--- Document segment ---

☆ ☆ ☆ ☆

Published Mar 7, 2012
donnachristine88
1 Post
Hi, im a new RN in working in a LTC. I was oriented the past 2 weeks. But eveything i do i seemed to forget. I get easily intimidated by all the nurses because they remember everything they did that day. Ill be on on my own on saturday and is really nervous. Im always afraid when a family member asks me questions because i dont really know anything about them and afraid that they'll feel i'm incompetent. I get anxious where im giving meds and a call light goes off. In my mind i should be answering the call lights, but if i do that how will i ever finish my med pass for 25 patients? Is it only me that's feeling this way? Also i know we're supposed to know wound care since we went to school, but how do i differentiate between the different wound related issues and how do i know what treatments i should do or ask the doctor for? Also for assessing a pt for a fall. I know we have to the PERRLA, LOC, and check for injuries. How do we assess for injuries? My parents think i have too much expectations for myself thats why i always have this anxiety. The other thing is that i dont feel comfortable giving meds because i dont exactly know whats wrong with the patients unlike in school where we read each pts history before giving meds to the patient. Helpppp
newrnltc
108 Posts
Hopefully on the MAR there is a list of pt dx and allergies. Also on the orders it should say what the med is for.. i.e. metoprolol 50mg bid for HTN... easy example but you get the idea. In that way you can have a general idea. Residents in LTC usually have a bunch of Dx.. HTN, DM, renal... and you can gather those from the meds they are on. Then once you start charting you can see what is the focus for each res, read up on one or two when you have time. If it truly is a long term floor they will be there for awhile and you will have a chance to get to know them well. It takes extra work on your part but perhaps u can make a master list at home. I have one with general info for the res I usually pass meds on. Of course that goes out the window when I'm floated, then I start over again. Follow the parameters i.e. "hold if__", do the Rights of Medication, check for new orders before you start and you should be pretty safe. For family members of residents you do not know well... I stall by saying well.. previous shift endorsed xyz...Mr/Mrs so and so is currently out of bed, eating breakfast in the day room, I will be giving the meds at __ time. Dr will be here __. If there's any pressing concerns you have please let me know so that I can follow up with MD and make sure your mum/dad is well taken care of! *big smile* something like that and they are generally pleased. Smile, be confident and polite.. by the way you have written your post you seem like a prudent nurse so I hope they will get that vibe from you! If not, fake it til you make it and always be safe even if it takes longer! Good luck!

☆ ☆ ☆ ☆

--- Records supplied ---

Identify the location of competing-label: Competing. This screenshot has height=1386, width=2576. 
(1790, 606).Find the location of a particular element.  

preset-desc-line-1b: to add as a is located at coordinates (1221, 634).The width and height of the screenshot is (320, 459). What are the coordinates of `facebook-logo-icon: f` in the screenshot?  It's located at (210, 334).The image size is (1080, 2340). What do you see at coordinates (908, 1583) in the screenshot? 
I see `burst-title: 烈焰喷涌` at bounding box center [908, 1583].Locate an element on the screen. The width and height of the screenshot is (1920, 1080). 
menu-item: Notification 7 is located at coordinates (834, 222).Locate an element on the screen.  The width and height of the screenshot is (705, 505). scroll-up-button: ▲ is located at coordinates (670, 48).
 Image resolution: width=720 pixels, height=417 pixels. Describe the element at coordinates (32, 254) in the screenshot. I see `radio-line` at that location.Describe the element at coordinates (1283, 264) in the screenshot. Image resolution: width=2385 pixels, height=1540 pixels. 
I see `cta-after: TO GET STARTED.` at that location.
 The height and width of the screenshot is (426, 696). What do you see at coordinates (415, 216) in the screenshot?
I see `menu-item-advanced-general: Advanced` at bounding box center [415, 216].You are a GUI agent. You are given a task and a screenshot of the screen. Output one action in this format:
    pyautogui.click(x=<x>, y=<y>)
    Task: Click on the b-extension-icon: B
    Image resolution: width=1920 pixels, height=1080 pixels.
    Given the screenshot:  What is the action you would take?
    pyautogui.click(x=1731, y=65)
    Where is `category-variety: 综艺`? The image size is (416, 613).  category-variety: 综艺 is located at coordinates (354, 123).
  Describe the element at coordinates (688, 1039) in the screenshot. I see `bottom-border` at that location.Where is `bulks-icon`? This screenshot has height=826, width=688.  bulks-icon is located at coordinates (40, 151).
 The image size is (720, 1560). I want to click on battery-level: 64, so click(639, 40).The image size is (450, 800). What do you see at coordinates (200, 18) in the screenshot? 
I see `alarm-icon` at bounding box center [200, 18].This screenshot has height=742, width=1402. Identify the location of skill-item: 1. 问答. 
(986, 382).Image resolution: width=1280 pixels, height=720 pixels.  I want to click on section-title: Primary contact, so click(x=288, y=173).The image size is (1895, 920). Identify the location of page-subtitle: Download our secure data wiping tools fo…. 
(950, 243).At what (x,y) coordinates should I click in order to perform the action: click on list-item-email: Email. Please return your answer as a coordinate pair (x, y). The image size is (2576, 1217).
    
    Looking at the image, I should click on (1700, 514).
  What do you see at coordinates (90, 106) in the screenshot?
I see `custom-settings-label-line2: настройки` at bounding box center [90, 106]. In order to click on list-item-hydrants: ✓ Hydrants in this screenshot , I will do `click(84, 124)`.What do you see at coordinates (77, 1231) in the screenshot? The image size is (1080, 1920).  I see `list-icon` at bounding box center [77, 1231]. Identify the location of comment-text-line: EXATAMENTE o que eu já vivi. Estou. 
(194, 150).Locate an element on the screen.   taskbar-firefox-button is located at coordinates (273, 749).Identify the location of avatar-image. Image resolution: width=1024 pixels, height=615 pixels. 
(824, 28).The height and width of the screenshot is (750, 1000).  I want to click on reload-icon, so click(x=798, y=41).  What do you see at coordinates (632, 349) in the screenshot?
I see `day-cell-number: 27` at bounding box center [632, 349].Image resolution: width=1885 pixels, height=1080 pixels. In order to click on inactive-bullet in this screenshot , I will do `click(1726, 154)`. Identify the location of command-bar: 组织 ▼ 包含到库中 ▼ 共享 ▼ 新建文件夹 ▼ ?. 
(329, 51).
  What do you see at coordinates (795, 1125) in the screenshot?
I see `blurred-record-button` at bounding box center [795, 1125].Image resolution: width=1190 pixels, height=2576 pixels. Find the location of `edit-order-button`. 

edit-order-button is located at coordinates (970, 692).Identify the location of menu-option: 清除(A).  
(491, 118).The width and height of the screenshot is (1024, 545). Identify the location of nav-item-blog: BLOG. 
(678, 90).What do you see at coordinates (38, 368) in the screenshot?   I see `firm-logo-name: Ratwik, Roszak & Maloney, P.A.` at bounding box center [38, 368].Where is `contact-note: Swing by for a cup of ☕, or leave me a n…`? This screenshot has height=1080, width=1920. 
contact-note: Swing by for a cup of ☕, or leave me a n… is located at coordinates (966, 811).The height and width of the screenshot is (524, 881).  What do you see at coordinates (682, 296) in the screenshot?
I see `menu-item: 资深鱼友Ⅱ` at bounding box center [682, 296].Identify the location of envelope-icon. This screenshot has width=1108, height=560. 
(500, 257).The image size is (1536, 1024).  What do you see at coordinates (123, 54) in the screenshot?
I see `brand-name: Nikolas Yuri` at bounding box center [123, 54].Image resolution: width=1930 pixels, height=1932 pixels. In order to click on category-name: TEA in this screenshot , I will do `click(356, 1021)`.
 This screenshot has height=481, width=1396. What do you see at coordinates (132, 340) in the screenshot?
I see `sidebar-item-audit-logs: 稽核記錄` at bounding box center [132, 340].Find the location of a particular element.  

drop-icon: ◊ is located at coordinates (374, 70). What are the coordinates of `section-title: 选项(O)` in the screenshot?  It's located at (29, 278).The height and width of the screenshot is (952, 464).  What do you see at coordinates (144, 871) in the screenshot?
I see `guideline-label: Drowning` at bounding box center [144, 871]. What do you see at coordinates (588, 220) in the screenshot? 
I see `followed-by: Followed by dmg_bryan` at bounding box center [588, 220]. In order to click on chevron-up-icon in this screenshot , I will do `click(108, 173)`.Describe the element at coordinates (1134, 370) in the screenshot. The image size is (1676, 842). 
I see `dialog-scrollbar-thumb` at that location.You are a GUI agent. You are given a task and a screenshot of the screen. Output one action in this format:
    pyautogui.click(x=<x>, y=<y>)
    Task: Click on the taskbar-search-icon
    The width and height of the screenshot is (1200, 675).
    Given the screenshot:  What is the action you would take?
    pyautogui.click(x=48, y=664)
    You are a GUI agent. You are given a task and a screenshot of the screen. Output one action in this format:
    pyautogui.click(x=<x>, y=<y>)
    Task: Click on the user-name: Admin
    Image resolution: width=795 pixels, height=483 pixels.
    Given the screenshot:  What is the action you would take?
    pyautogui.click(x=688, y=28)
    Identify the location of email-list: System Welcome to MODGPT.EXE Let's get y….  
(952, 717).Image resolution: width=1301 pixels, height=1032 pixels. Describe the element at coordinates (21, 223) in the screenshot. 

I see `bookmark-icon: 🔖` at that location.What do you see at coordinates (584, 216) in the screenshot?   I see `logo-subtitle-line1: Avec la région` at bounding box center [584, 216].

☆ ☆ ☆ ☆

--- What needs to be done ---
Answer from the forum thread:
1. How many patients does the first post say the med pass covers?
2. Which example order does the reply give to show that orders state what a medication is for?
3. In the first post, what three things are listed for assessing a patient after a fall?

--- Exercise solution ---
1. 25 patients.
2. Metoprolol 50mg bid for HTN.
3. PERRLA, LOC, and checking for injuries.